The few districts who propose to spare their taxpayers include Santa Cruz Valley Unified and Alpine, Palominas, and San Fernando Elementary. A few districts, such as Mesa Unified, did not decrease transportation last year and therefore don’t face this issue.
The federal government provided three rounds of pandemic assistance to public schools totaling $3.7 billion. They are one-time monies and mostly unrestricted, meaning they can be used for any legal purpose. The one-time decrease in formula monies for transportation is a perfect example of what federal dollars should backfill. It’s not as though this $3.7 billion can be used for permanent pay raises for employees—it’s one-time money.
For most districts, their one-time decrease in formula transportation funding represents a tiny fraction of the federal monies they received. Tucson Unified is increasing taxes $10.4 million this year associated with the Transpo Delta and yet they have received a total of $267.8 million from the federal government for pandemic assistance. For Alhambra Elementary, their proposed tax increase is $1.2 million when they received $93.3 million. For Paradise Valley Unified, they are increasing taxes $4.2 million when they got $64.5 million from the feds.

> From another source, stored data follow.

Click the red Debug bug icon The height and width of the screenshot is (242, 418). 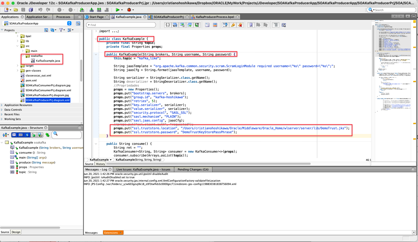point(129,10)
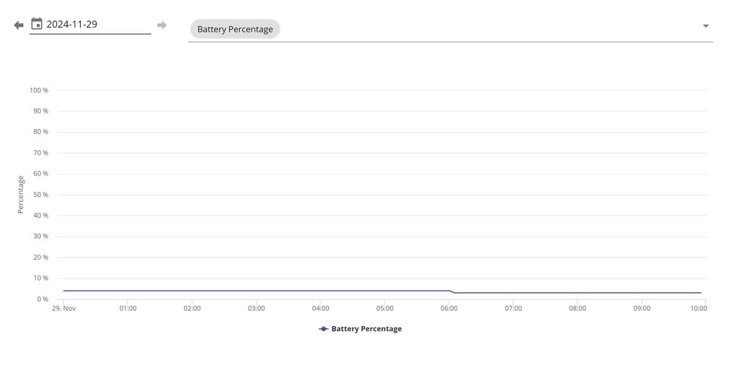This screenshot has width=740, height=365.
Task: Click the 50 % y-axis label
Action: [40, 195]
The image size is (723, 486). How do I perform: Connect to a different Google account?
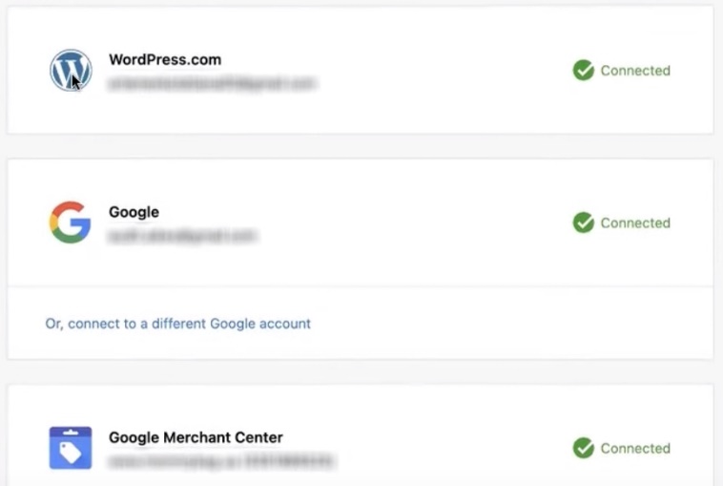(x=178, y=324)
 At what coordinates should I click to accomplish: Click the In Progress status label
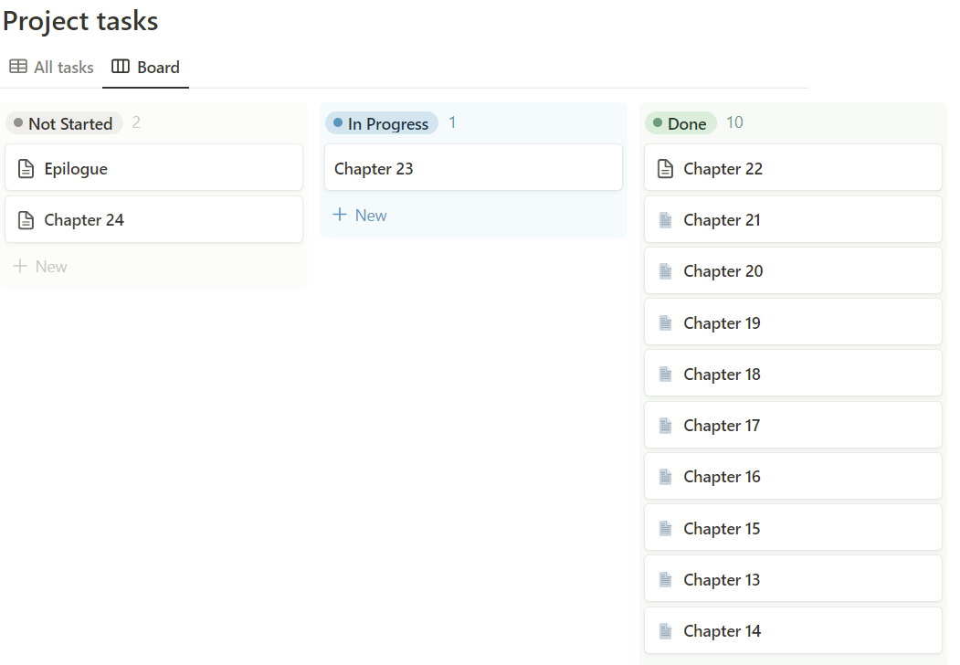point(382,123)

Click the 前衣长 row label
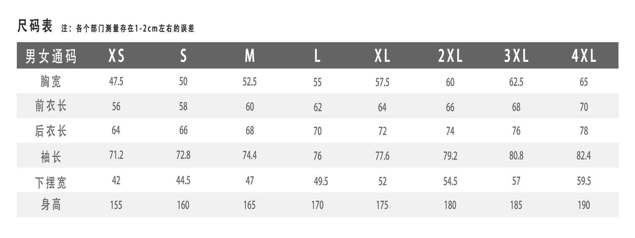click(51, 106)
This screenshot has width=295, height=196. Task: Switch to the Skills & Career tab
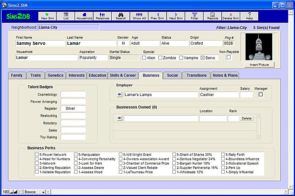pyautogui.click(x=123, y=75)
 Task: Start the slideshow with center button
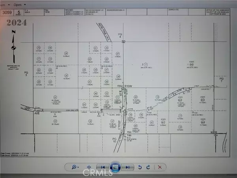click(x=115, y=167)
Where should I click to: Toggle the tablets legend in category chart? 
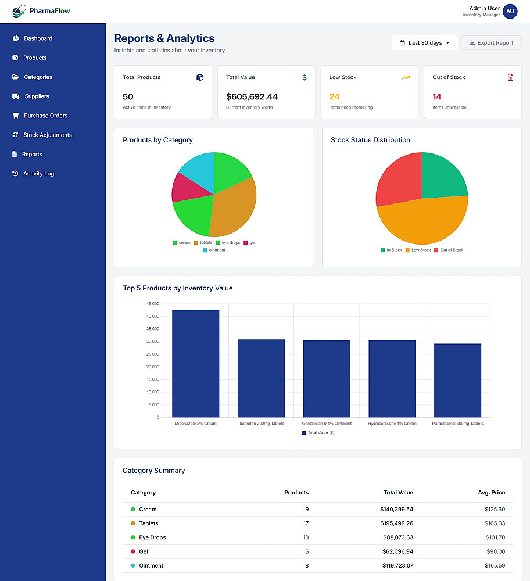coord(203,243)
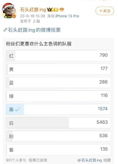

ATRA encourages school districts to consider their property taxpayers when they adopt tax rates next Monday. The federal money was designed for one-time pandemic-related assistance and supporting their transportation formula is a justified use of this money. Saddling your community with increased property taxes when schools actually saved money on these programs last year is insulting and shows a complete lack of regard for taxpayers.